* _TRECHO EXTRAÍDO_
++++

José Weis: nem cinismo, nem doce-lirismo
Sidnei Schneider


José Weis-Foto Marcio de Almeida Bueno

Os poemas de Lenhador de samambaias (IEL/CORAG, 2012), enfeixados pelo poeta e jornalista porto-alegrense José Weis “na zona de interseção entre/ uma autocrítica e sua compaixão”, como ele modestamente brinca em “Antologia a rigor”, constituem, por inacreditável que pareça aos que há muito o reconhecem como poeta, o seu primeiro livro de poesia. Quando da Antologia do Sul, poetas contemporâneos do RS (Assembleia Legislativa, 2001), Weis foi a única exceção entre os 91 participantes, integrando-a sem ter livro individual publicado, o que revela algo do prestígio de sua poesia.

++++

* _LINHAS_
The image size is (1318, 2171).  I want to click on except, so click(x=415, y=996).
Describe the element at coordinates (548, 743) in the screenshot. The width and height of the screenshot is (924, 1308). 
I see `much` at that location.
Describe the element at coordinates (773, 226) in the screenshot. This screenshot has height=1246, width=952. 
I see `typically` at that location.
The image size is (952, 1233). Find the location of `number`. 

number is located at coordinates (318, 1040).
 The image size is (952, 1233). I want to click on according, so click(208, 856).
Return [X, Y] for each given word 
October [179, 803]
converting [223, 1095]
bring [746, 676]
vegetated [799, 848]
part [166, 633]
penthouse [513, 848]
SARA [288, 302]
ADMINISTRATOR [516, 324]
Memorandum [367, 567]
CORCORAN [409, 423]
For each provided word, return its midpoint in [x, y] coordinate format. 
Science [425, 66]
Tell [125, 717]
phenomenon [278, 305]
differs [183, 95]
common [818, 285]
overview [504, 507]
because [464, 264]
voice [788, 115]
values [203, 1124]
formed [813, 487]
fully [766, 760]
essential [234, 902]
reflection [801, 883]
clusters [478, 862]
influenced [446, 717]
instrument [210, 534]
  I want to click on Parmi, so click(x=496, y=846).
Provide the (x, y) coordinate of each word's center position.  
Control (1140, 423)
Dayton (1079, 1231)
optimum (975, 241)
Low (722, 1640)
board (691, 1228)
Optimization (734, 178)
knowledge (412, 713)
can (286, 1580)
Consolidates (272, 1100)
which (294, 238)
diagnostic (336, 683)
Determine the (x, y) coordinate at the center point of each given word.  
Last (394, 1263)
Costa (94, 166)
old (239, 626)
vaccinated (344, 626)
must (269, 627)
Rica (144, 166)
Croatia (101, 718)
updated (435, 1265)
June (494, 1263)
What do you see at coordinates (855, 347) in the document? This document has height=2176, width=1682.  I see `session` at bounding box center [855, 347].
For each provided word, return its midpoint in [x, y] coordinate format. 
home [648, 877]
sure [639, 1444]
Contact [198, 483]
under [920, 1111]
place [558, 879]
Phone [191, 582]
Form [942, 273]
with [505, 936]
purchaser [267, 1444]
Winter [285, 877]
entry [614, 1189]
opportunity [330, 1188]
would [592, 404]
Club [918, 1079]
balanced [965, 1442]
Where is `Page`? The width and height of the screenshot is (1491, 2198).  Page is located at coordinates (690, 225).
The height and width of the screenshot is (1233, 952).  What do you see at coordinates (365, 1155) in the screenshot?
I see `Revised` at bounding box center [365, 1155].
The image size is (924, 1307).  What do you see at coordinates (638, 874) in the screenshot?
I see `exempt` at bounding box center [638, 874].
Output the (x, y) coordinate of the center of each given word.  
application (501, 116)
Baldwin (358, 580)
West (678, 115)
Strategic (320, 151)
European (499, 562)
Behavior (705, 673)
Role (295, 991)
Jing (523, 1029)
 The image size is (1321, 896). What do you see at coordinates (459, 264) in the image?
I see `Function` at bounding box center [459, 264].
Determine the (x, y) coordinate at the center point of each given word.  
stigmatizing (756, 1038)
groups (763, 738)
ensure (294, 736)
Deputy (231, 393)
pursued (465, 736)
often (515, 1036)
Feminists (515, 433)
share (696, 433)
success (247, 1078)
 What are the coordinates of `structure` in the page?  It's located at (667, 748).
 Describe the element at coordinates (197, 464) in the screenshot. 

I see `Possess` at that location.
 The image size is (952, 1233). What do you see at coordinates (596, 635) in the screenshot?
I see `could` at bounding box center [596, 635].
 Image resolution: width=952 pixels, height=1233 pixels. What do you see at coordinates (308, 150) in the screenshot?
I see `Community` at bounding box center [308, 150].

++++

* _PROBLEMA A RESOLVER_
Transcreva, sem alterar nada, a parte do texto sobre José Weis que começa em "José Weis-Foto Marcio" e segue até "de sua poesia.".

* _RESPOSTA_
José Weis-Foto Marcio de Almeida Bueno

Os poemas de Lenhador de samambaias (IEL/CORAG, 2012), enfeixados pelo poeta e jornalista porto-alegrense José Weis “na zona de interseção entre/ uma autocrítica e sua compaixão”, como ele modestamente brinca em “Antologia a rigor”, constituem, por inacreditável que pareça aos que há muito o reconhecem como poeta, o seu primeiro livro de poesia. Quando da Antologia do Sul, poetas contemporâneos do RS (Assembleia Legislativa, 2001), Weis foi a única exceção entre os 91 participantes, integrando-a sem ter livro individual publicado, o que revela algo do prestígio de sua poesia.